# Lost my best freind last week - Cody.



## TheHooch (May 9, 2007)

Shedding a tear hearing about your Cody. You have my thoughts. It is so great when you find a great dog to go through life with.

Welcome to the forum.

Hooch


----------



## GoldenJoyx'stwo (Feb 25, 2007)

I am so very sorry...my heart is with you...


----------



## Oaklys Dad (Dec 28, 2005)

So sorry for your loss of Cody. There are many of us hear who know exactly the deep loss you are feeling. Cody sounds like he was a great companion to you. Godspeed Cody... Enjoy playing with Cedah and Arby at the bridge.


----------



## PeggyK (Apr 16, 2005)

I am so sorry about Cody. He will be waiting at the Bridge fro you. I know you must have so many wonderful memories of him and he was lucky to have you in his life,


----------



## woodysmama (Feb 25, 2007)

Its so hard reading this and not crying with you.....im so so sorry for your loss, sounds like Cody was a gem.....an angel with wings and a tennis ball now.....Hes in my prayers and so are you.......


----------



## BeauShel (May 20, 2007)

I am so sorry for your loss and hope we can offer you some comfort. We have all been through the loss of a beloved friend and know your pain. Rest in Peace sweet Cody. Hope you are happy and not in pain playing with our friends until you can be with your family again. 
Cody sounds like he was great friend and companion to you. Please accept my condolences.


----------



## cubbysan (Mar 13, 2007)

So sorry to hear of your loss.

I too lost my best friend of 13 years last week, Goliath went to the bridge August 17th. It is comforting to know that he has friends such as Cody to play with.


----------



## mylissyk (Feb 25, 2007)

I am so very sorry. Cody sounds like a wonderful friend. I hope memories of him will in time bring you comfort.
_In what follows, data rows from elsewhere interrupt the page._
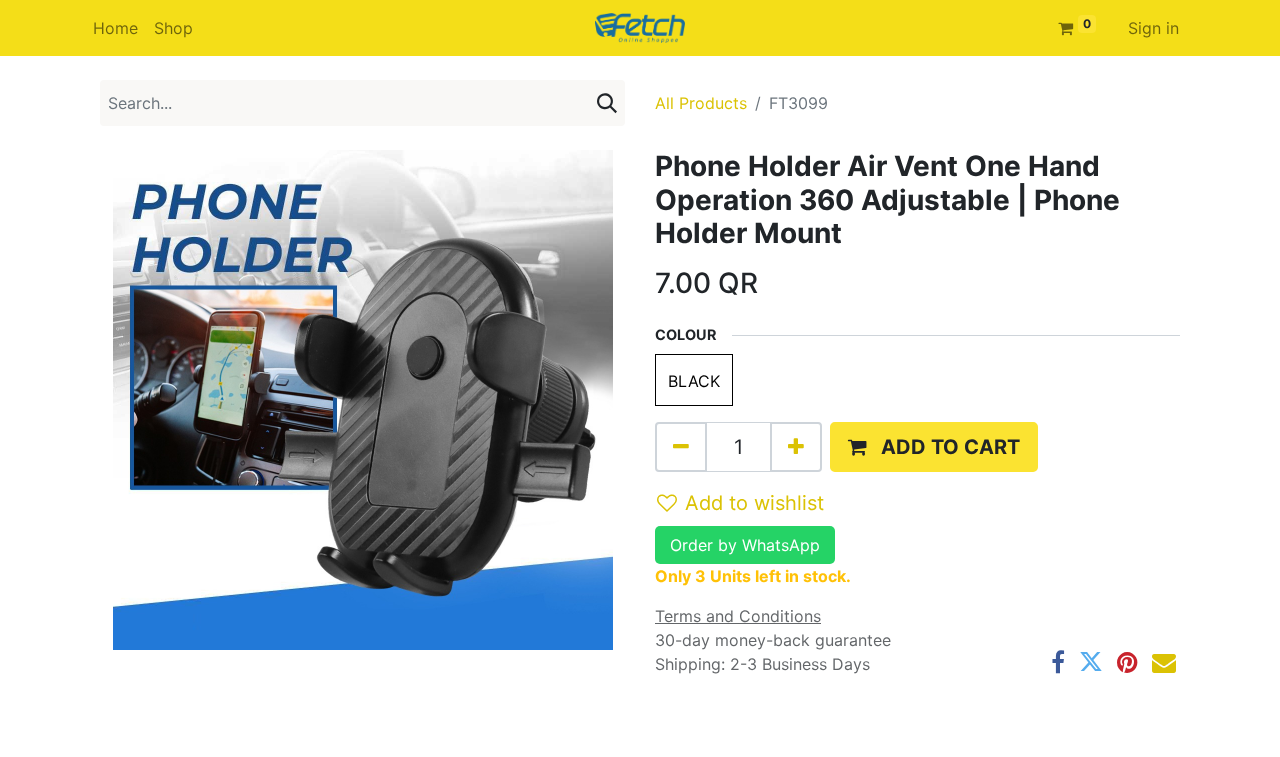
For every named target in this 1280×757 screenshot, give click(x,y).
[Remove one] (681, 447)
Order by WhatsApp (745, 545)
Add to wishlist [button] (754, 503)
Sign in (1153, 28)
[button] (934, 447)
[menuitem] (115, 28)
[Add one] (796, 447)
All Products (701, 103)
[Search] (607, 103)
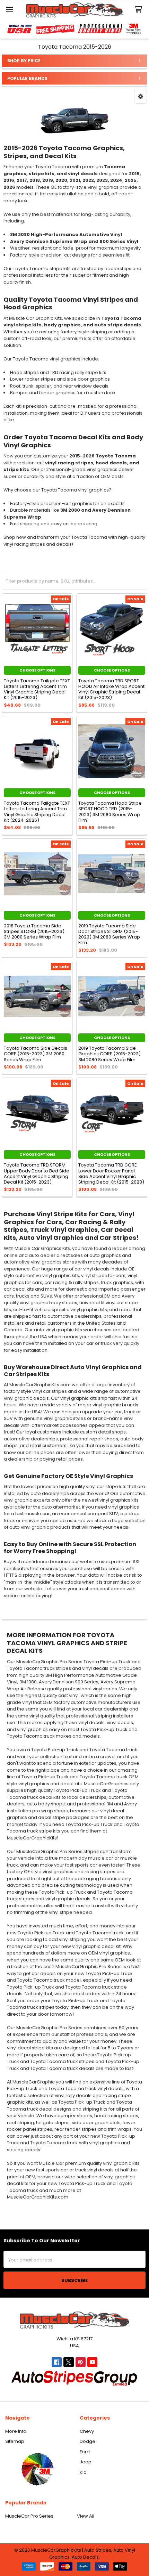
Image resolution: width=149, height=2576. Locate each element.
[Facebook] (57, 2362)
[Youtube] (92, 2362)
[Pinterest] (81, 2362)
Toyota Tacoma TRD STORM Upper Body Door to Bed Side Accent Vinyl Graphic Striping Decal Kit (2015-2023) (36, 1173)
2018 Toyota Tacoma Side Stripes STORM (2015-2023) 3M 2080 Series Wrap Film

I'm glad you joined the board. There are several members who found the forum after losing a beloved companion. You are welcome here, and we all are here to listen and share your sorrow, too many of us have shared your loss.


----------



## Maggies mom (Jan 6, 2006)

Im so sorry about Cody.... My thoughts are with you and your family......


----------



## Bailey & Bentley (Feb 25, 2007)

First of all welcome to the forum. I am so very sorry to hear about the loss of your sweet Cody. I hope that this forum can offer you some comfort, as difficult as that may be right now. I am sure Cody is having a glorious time chasing balls at the rainbow bridge. My thoughts go out to you.


----------



## sharlin (Feb 26, 2007)

My thoughts and prayers are with you. Cody will sit on your shoulder and stay in your heart until its time for you to join him at Rainbow Bridge. Bless you for giving him love & friendship while he was with you. Godspeed Sweet Cody.


----------



## AquaClaraCanines (Mar 5, 2006)

I am so sorry for the loss of your sweet Cody


----------



## maggie1951 (Apr 20, 2007)

*Cody*

I am so sorry for the lost of Cody i really know how you are feeling as i have lost 2 Golden's just latey the last one my Darling Sadie suddenly just 4 weeks ago and like your Cody she was so good at everying always with you and loved life.
Cody can play at the bridge with her and my other dog Meg who i lost it December 2006.
Its started me off crying again but one day we will all meet at the bridge.

Maggie


----------



## Griffyn'sMom (Mar 22, 2007)

My condolences to you and your family. Many have been through a loss such as yours and we know your pain. I hope when you are ready that you will share pictures of Cody with us and tell us more about his life with you.


----------



## Brandy's Mom (Oct 5, 2005)

Very sorry to hear about Cody. He sounds like he was the perfect ambassador for the breed, and a great companion. 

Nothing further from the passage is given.